Lo sosteniamo da tempo, almeno dall’inizio di quest’estate infuocata dalle trattative di molti club come Inter, Juventus e Milan che al pronti-via son partite subito in quarta con acquisti importanti e onerosi, quello della Roma è un mercato strano. Un mercato in tutta probabilità maggiormente attento a vincoli di spending review (c’è una sanzione Uefa in corso che per quanto esigua – 6 milioni con la condizionale – funge comunque da monito per le future operazioni del club), che segue criteri di economia classica, da old financial school per cui prima di trattare acquisti occorre valutare opzioni e, soprattutto risolvere problemi prioritari in seno alla società.

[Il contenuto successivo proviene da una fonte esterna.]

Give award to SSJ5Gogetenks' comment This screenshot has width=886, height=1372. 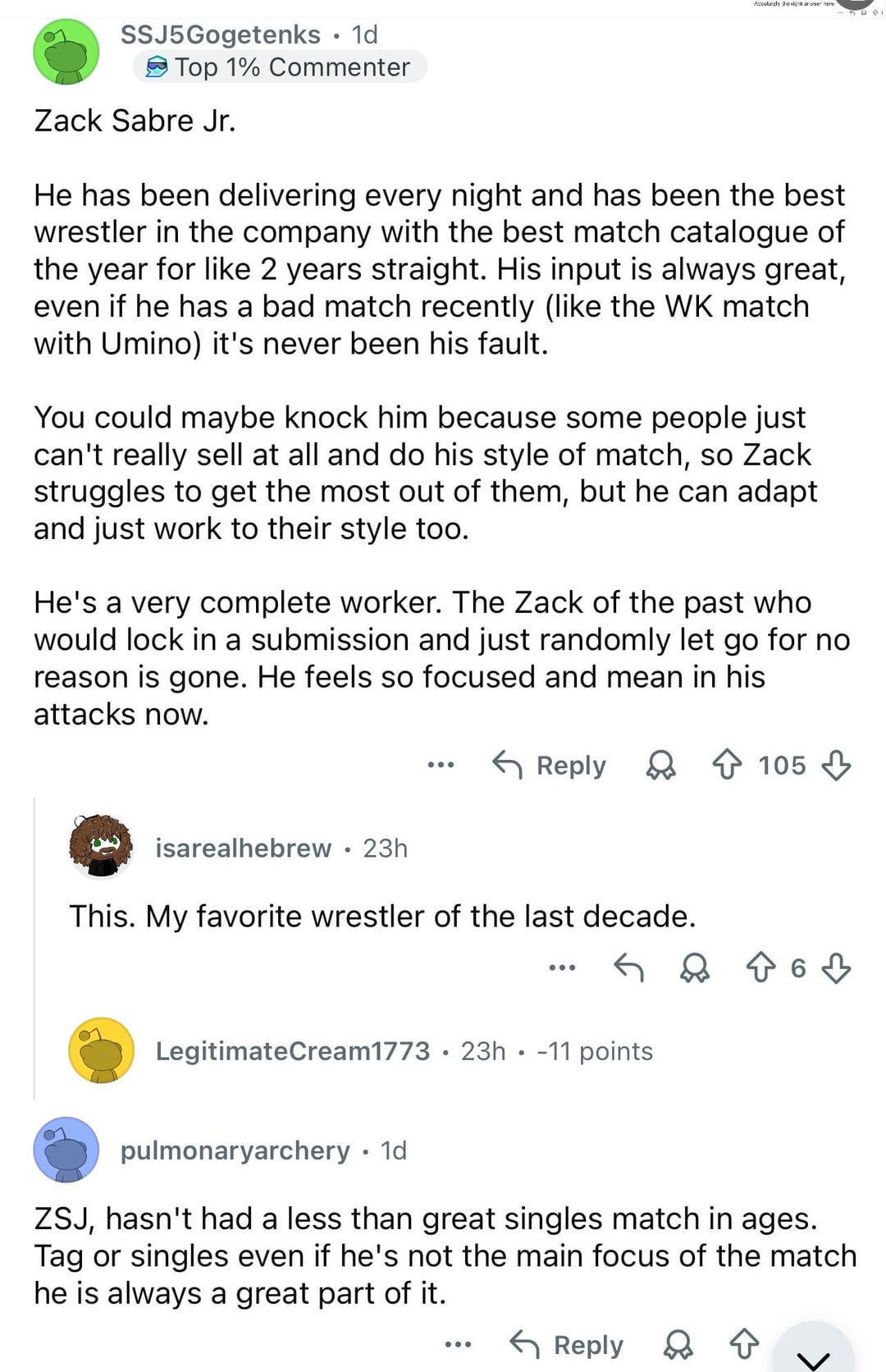click(x=661, y=766)
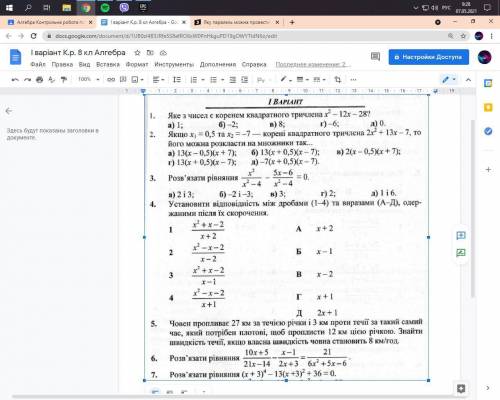500x400 pixels.
Task: Click the vertical scrollbar of document
Action: coord(472,208)
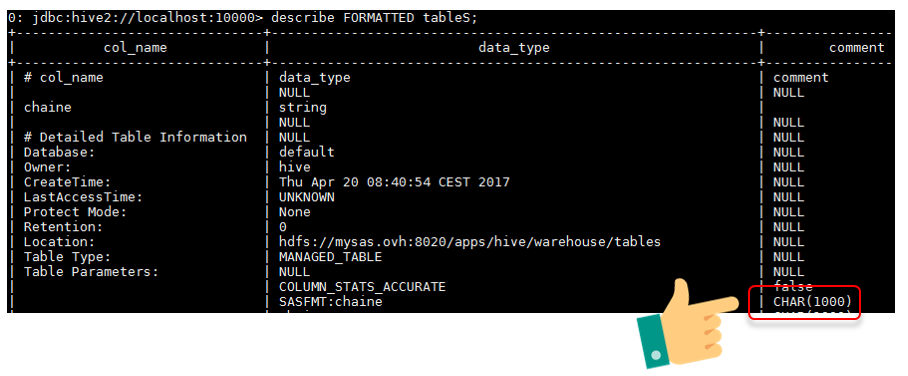This screenshot has height=376, width=908.
Task: Click the highlighted CHAR(1000) value
Action: coord(812,302)
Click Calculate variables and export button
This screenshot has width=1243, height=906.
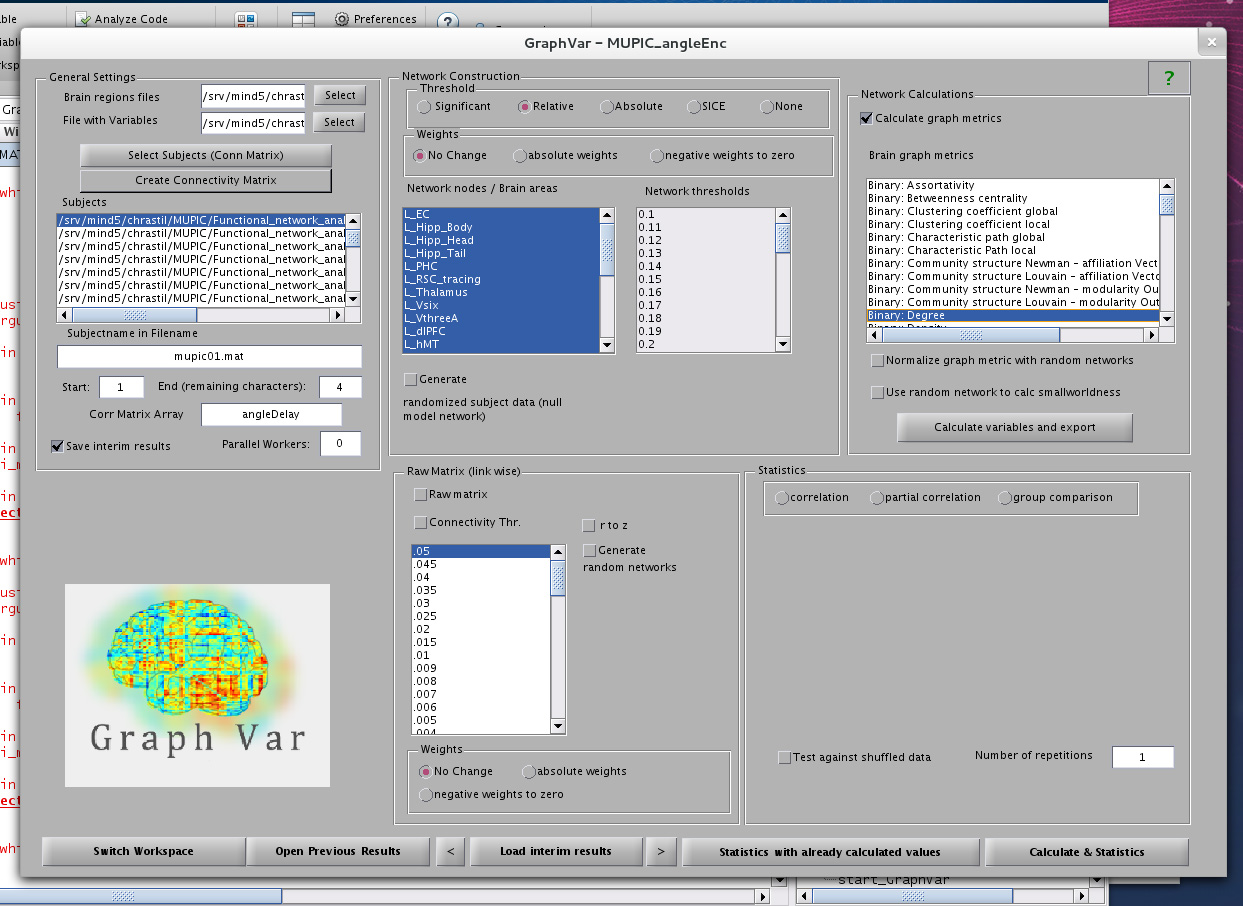coord(1014,427)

Che la Roma voglia diventare grande nessuno lo discute. Le basi sono quelle di una società solida, quella che fa capo a una proprietà statunitense, che ha già effettuato investimenti importanti e altri è pronta a farne come la costruzione del nuovo stadio. La piccola semplice verità è che in cima alla “to do list” c’erano l’acquisizione della seconda metà del cartellino di Nainggolan con conseguente adeguamento di contratto, il rinnovato prestito di Ibarbo. Un gradino più sotto c’è la situazione piuttosto intasata nel comparto offensivo (nel frattempo è arrivato anche Iago Falque dal Genoa) di giocatori che non hanno convinto (Doumbia) e che non fanno più parte del progetto Roma 2015-2016 (Gervinho, Destro e probabilmente Ljiajc) sui quali occorre lavorare in uscita. Doumbia è destinato in Cina al Beijing Guoan, per Gervinho dopo il pasticcio Al Jazira c’è l’interessamento del Galatasaray mentre Destro sembra finalmente convinto del Monaco.

Risolte queste “grane”, la Roma potrà gestire un tesoretto col quale potrà affrontare meglio l’acquisto di almeno due grandi nomi per l’attacco. L’intenzione non troppo velata è quella di assestare finalmente due grandi colpi che oltre a rinforzare la squadra zittiscano anche la ridda scontenta e piagnona dei tifosi giallorossi. Dzeko è sempre più vicino, ma è un’operazione a fuoco lento. La Roma non vuole sperperare. L’accordo col giocatore è stato trovato da tempo (un triennale da 4,5 milioni di euro d’ingaggio) e ora il ds Sabatini che vedrà i vertici dei Citizens entro questa o la prossima settimana sta pensando di offrire al Manchester City 18 milioni di euro più bonus contro i 30 richiesti inizialmente. Occorre pazientare, ma l’affare si farà. In caso contrario rimangono vive le alternative di Lukaku e Mitrovic (sempre più vicino al Newcastle).

L’altro obiettivo del club giallorosso è Baba dell’Augsburg, che si è presentato in ritiro col volto incerottato per un incidente accaduto in vacanza ad Accra in Ghana, per il ruolo praticamente scoperto di terzino sinistro. Pronto un incontro anche in questo caso con i vertici del club tedesco sulla base di un accordo già trovato col giocatore (cinque anni di contratto a 1,5 milioni di euro a stagione): l’Augsburg chiede 20 milioni, la Roma ha aggiunto 8 milioni agli 8 proposti nella prima offerta (pagabili in due tranches). C’è naturalmente ottimismo per una chiusura dell’affare a breve termine ma nell’eventualità contraria le alternative, più low cost, restano Masuaku dell’Olympiakos e Adriano del Barcellona. Sondato anche Vrsaljko per la fascia destra sul quale è nettamente in vantaggio il Napoli col Sassuolo che chiede almeno 10 milioni.